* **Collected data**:
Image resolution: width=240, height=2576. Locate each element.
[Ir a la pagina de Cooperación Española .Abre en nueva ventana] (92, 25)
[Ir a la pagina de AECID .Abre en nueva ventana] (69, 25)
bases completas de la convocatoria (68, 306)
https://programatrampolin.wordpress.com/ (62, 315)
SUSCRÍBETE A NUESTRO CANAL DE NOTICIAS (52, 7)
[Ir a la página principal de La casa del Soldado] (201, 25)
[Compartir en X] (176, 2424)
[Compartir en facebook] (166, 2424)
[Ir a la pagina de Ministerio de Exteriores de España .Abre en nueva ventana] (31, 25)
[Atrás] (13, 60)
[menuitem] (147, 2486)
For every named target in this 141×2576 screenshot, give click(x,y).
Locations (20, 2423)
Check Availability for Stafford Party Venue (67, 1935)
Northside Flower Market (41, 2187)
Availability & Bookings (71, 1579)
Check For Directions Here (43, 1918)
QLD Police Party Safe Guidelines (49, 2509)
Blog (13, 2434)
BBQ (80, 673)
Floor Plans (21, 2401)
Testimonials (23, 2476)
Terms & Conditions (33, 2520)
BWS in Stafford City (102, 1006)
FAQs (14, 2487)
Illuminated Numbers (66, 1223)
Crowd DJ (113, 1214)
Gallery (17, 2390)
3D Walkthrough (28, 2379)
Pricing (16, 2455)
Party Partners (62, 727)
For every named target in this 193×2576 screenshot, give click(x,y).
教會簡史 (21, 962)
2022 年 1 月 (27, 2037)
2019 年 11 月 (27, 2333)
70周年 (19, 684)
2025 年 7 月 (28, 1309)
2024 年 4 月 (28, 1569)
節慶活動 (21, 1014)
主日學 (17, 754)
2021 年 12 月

* **What to produce**: The lines to copy are those in the records above containing the word "target".

* **Task response**:
For every named target in this 141×2576 screenshot, give click(x,y).
For every named target in this 193×2576 screenshot, give click(x,y).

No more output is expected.